Leżałam w ramionach  Harrego a Horan stał nachylony przyglądając mi się jak idiota.
- sam udajesz ćwoku - przejechałam dłonią po obolałej głowie. Te wizje zaczynają mnie przerażać w dalszym ciągu .
- o widzisz już się dobrze czuje - loczek się uśmiechnął w moją stronę delikatnie stawiajac mnie na ziemie.
- polenizowałbym -spojrzałam na Nialla  kątem oka posyłając mu moje zdesperowane spojrzenie . - co?- wzruszył ramionami chowajac swoje ręce w kieszeniach . Mózg chyba też tam schował.
- przypominam o myśleniu- zastukałam mu z trzy razy po czole . - zabawne - przewrócił teatralnie oczami..
- ty cały jesteś zabawny - dogryzłam mu . - Skończyłaś już , nudna jesteś ..- odwrócił się plecami do mnie , mogłam także dostrzec Harrego tłumiącego swój śmiech. Idiota.
- zaraz zedrę ci ten uśmieszek z tego ryja - tym razem blondyn zwrócił się do swojego przyjaciela .
- mógłbyś się uspokoić - zaczęłam przeciągać zdanie . - to było pytanie czy stwierdzenie?-Niall stanął na przeciwko mnie tępo się we mnie wpatrując , zawsze się go boje w takich chwilach . Ten chłopak jest nie obliczalny.
- to była prośba
- w takim razie nie - pwiedział lekko podirytowany , miał zamiar chyba jeszcze coś dodać co po chwili zrobił.
- nie nie mogę - zaczął mówić piskliwym głosikiem , chyba w zamiarze miał mnie '' naśladować ''
- Idioto tu chodzi o całko kształt - ze złości zaczęłam tupać nogą . - w dupie mam te twoje całokształty i nie całokształty tyle ci powiem . - warknął .
- tak? a ja mam w dupie co ty masz w dupie i ciebie mam tez w dupie!
- mogę sprawdzić? - zaczął poruszać brwiami w dół i górę .

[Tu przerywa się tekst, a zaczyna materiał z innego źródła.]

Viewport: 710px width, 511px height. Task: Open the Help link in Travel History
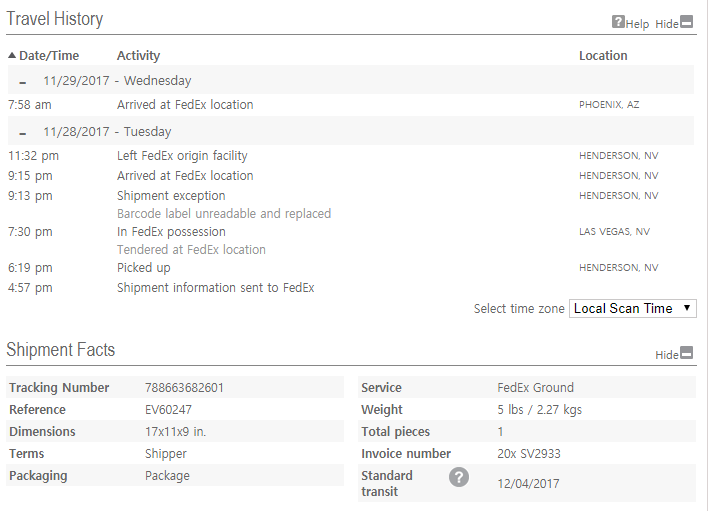pos(637,24)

- awhhhh spierdalaj - burknęłam oddalając się od niego . - najlepiej nie odzywaj się do mnie , nie zbliżaj się do mnie jednym słowem trzymaj się ode mnie z daleka bo frajerstwo się szerzy!- zaczęłam mówić do neigo głośniej z powodu , że się oddalałam .
Stan w jakim obecnie sie znajdowałam był nie dopisania , usiadłam w środku lasu na jakims brudnym pieńku . Byłam tak strasznie wkurwiona .
- Debil
- Cham
- idiota
- gejuch
- jebany ciul - wyzywałam go pod nosem kopiąc jakieś małego kolorowego kamyczka .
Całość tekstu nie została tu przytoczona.